Problem details:
What you give back from the listing below should be an exact copy of the lines from the one with "You are a computer-use" down to the one with "At what coordinates should I click to accomplish: Open", and it should contain no pictures.

====== Dataset entries ======

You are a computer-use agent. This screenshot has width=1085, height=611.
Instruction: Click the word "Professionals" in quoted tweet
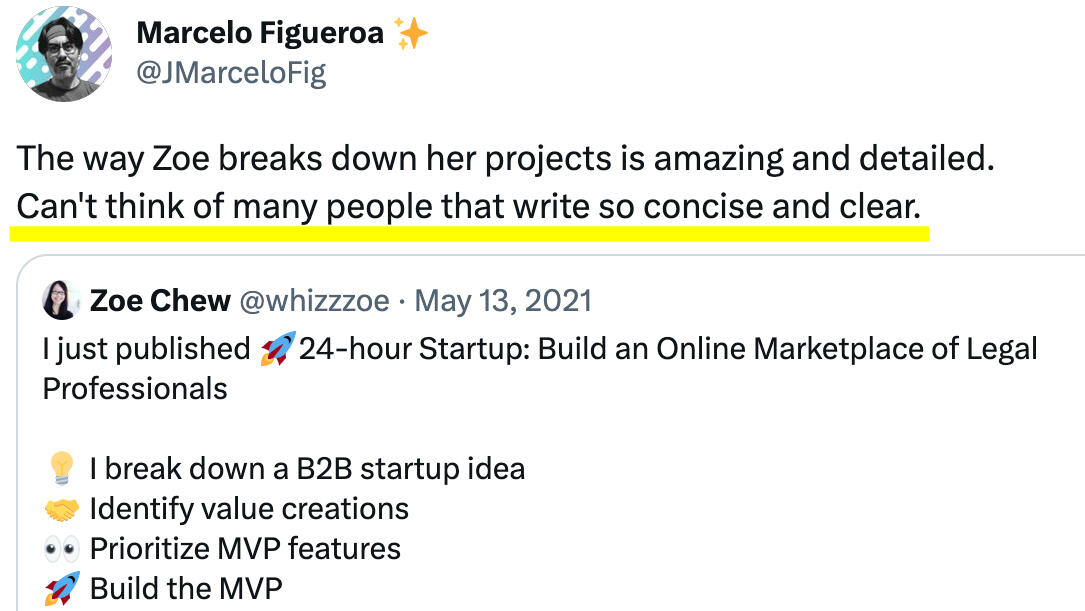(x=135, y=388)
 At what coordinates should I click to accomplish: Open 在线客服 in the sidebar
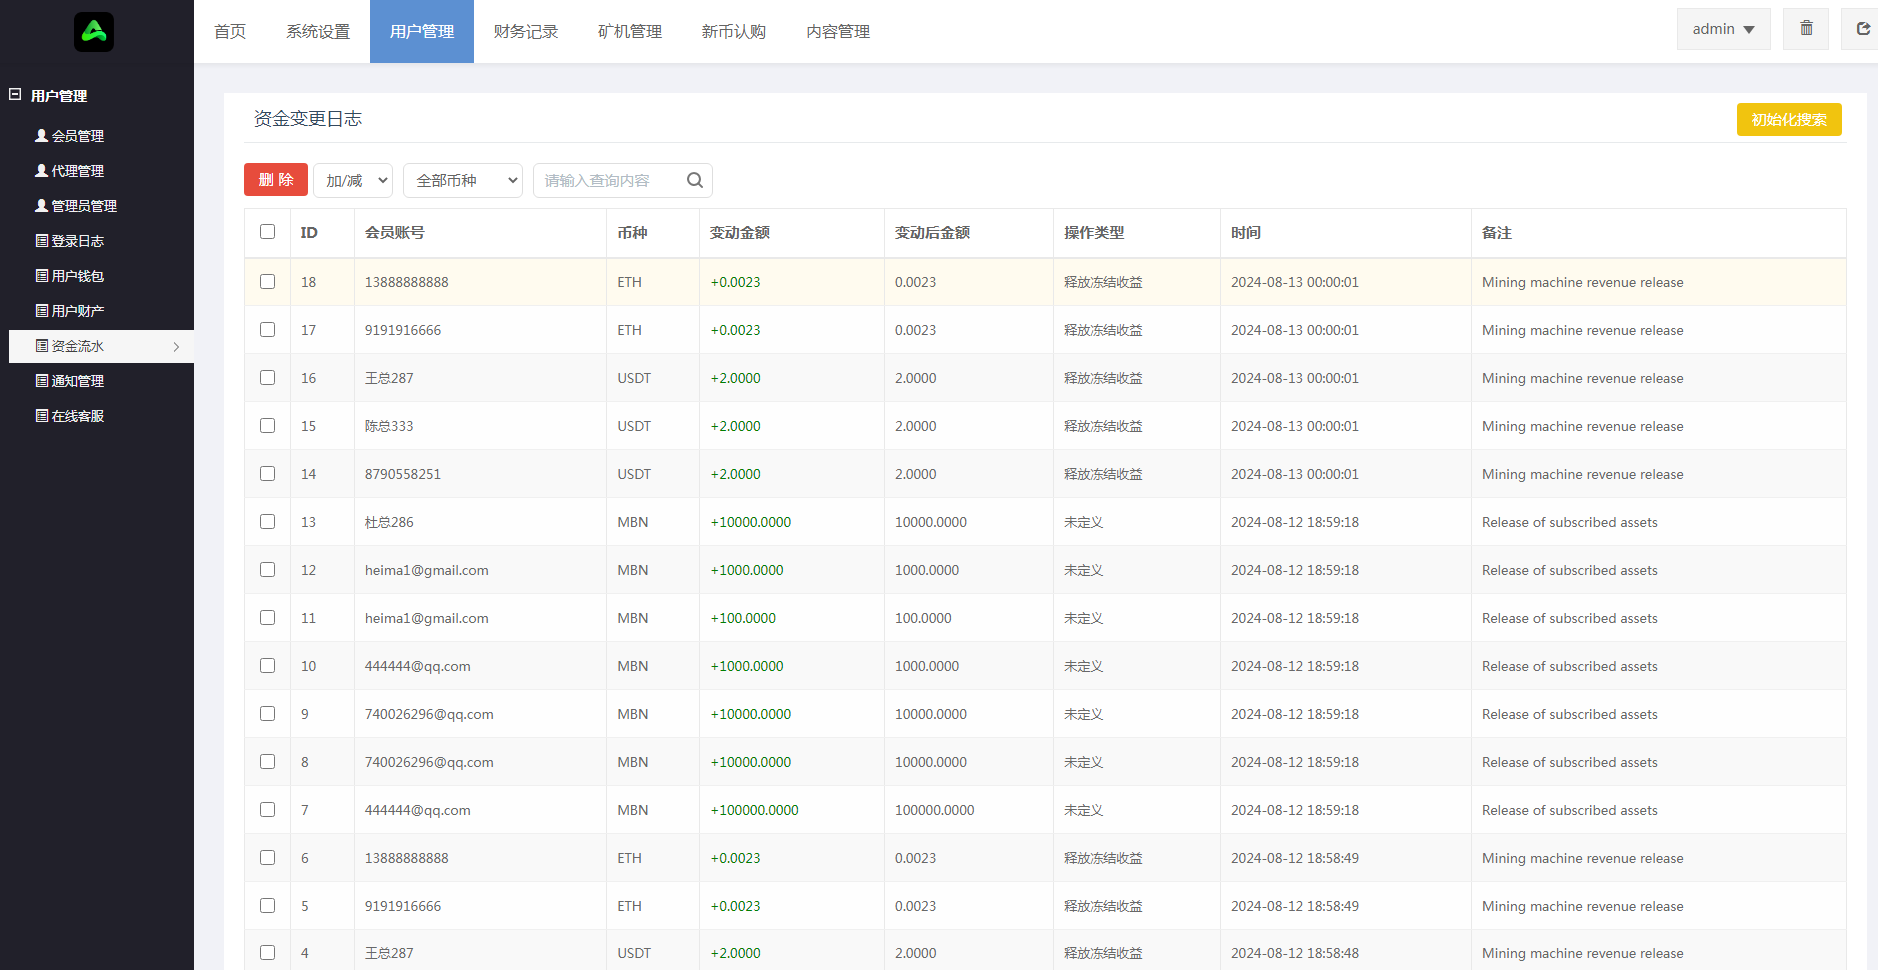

======
====== Dataset entries ======

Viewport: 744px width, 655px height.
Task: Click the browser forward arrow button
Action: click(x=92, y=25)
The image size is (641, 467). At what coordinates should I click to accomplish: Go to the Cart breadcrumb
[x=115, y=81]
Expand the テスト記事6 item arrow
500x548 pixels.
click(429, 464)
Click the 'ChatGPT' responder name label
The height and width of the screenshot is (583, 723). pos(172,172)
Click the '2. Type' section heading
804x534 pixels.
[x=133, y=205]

======

Exercise solution:
You are a computer-use agent. This screenshot has width=1085, height=611.
Instruction: Click the word "Professionals" in quoted tweet
(x=135, y=388)
 At what coordinates should I click to accomplish: Open 在线客服 in the sidebar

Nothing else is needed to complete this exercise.